▶ [EXCERPTED TEXT]:
%%
By Paul Grossinger
Remember 2005?
In the mid-2000s, internet parental controls were all the rage. Parents were, rightfully, concerned by what their children were viewing online and bought parental control software left and right. Internet parental control became a multi-billion dollar industry.
PC Security is now a mountain we’ve climbed. We reached the summit and, for most parents, systems from McAfee, Norton, and other companies keep their kids away from virus and porn sites.
Fast forward to 2013 and parental control is fundamentally changing: now, it’s all about mobile. Mobile is where children and teens now spend the majority of their time and mobile is where parents now need digital protection.
Mobile parental control isn’t a true buzzword yet in pop culture terms but it is on its way. 35% of children and teens own smartphones, according to Pew Research; similar numbers to PC penetration among teens in the early 2000s.Texting while driving, cyber-bullying, Snapchat, sexting…these problems are just beginning to enter the mainstream public discourse.
%%
▶ [SUPPLIED MATERIAL]:
%%
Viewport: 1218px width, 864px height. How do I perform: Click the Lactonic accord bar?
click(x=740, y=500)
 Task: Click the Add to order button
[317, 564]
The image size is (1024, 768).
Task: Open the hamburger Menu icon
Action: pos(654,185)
%%
%%
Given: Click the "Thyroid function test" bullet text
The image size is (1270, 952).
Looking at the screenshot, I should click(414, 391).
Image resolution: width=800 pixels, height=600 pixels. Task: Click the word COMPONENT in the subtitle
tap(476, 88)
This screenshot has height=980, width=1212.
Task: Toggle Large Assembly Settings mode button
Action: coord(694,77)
%%
▶ [QUESTIONS ON THE MATERIAL]:
**a.** Decide whether each statement agrees with the passage on parental controls. For each, answer yes or no and quote the words that decide it.
(i) Pew Research reports that 35% of children and teens own smartphones.
(ii) In the mid-2000s, internet parental control grew into a multi-million dollar industry.
(iii) Mobile parental control is already a true buzzword in pop culture.
**b.** Extend the passage on parental controls, starting after its final sentence.
The listing comes from a source separate from the passage on parental controls.

▶ [ANSWERS IN ORDER]:
**a.**
(i) Yes: "35% of children and teens own smartphones, according to Pew Research"
(ii) No: "Internet parental control became a multi-billion dollar industry."
(iii) No: "Mobile parental control isn’t a true buzzword yet in pop culture terms but it is on its way."

**b.**
But, starting now, all of that is changing. Soon, “mobile” will be inseparable from parental control and parents will be focusing less on internet browsing and more on phone control. Is my child receiving bullying texts – or sending them? Is my child texting behind the wheel? Did my child send nude pictures? MMGuardian works to solve the problems posed by these questions. Specifically, MMGuardian’s Safe Driving feature blocks texting and driving, its Monitor feature blocks bullying text messages, its App Control feature blocks dangerous apps, and it gives parents remote lock and locating capabilities.
And it is those questions, now spoken mostly in the shadows, which speak to the problems that will come to dominate conversations about technology parenting.
Indeed, by 2016, when nearly 100% of teens own at least one smart device, how could they not?